Record set: Begin

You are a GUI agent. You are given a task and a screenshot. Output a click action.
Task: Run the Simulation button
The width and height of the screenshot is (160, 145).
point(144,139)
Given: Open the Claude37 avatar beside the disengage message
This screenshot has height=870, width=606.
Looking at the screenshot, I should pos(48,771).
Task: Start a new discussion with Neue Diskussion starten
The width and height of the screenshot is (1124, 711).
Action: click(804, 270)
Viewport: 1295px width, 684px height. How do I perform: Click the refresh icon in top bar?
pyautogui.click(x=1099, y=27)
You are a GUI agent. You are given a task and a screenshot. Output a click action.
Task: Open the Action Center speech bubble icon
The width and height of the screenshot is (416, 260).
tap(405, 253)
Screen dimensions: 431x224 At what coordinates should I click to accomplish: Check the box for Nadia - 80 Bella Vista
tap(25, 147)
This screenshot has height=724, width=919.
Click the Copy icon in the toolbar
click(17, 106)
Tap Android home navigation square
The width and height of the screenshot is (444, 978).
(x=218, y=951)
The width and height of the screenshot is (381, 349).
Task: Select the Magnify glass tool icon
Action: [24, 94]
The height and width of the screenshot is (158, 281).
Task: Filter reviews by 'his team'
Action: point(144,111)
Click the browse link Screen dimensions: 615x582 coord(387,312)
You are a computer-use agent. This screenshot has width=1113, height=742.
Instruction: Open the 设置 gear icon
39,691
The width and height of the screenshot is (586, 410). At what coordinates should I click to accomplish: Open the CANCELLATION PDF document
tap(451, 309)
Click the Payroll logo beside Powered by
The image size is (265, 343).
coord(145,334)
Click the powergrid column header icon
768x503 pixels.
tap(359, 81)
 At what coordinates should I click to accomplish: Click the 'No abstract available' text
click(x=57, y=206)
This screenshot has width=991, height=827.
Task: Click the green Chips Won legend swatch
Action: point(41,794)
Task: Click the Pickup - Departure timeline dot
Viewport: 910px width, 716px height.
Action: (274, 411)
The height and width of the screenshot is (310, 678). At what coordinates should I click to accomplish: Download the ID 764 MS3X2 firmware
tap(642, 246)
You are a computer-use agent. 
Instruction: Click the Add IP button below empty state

Record set: End

What to do: When the word "agent" shows up in a line of the entries, pull that line out.

Solution:
You are a GUI agent. You are given a task and a screenshot. Output a click action.
You are a GUI agent. You are given a task and a screenshot. Output a click action.
You are a computer-use agent. This screenshot has width=1113, height=742.
You are a computer-use agent. 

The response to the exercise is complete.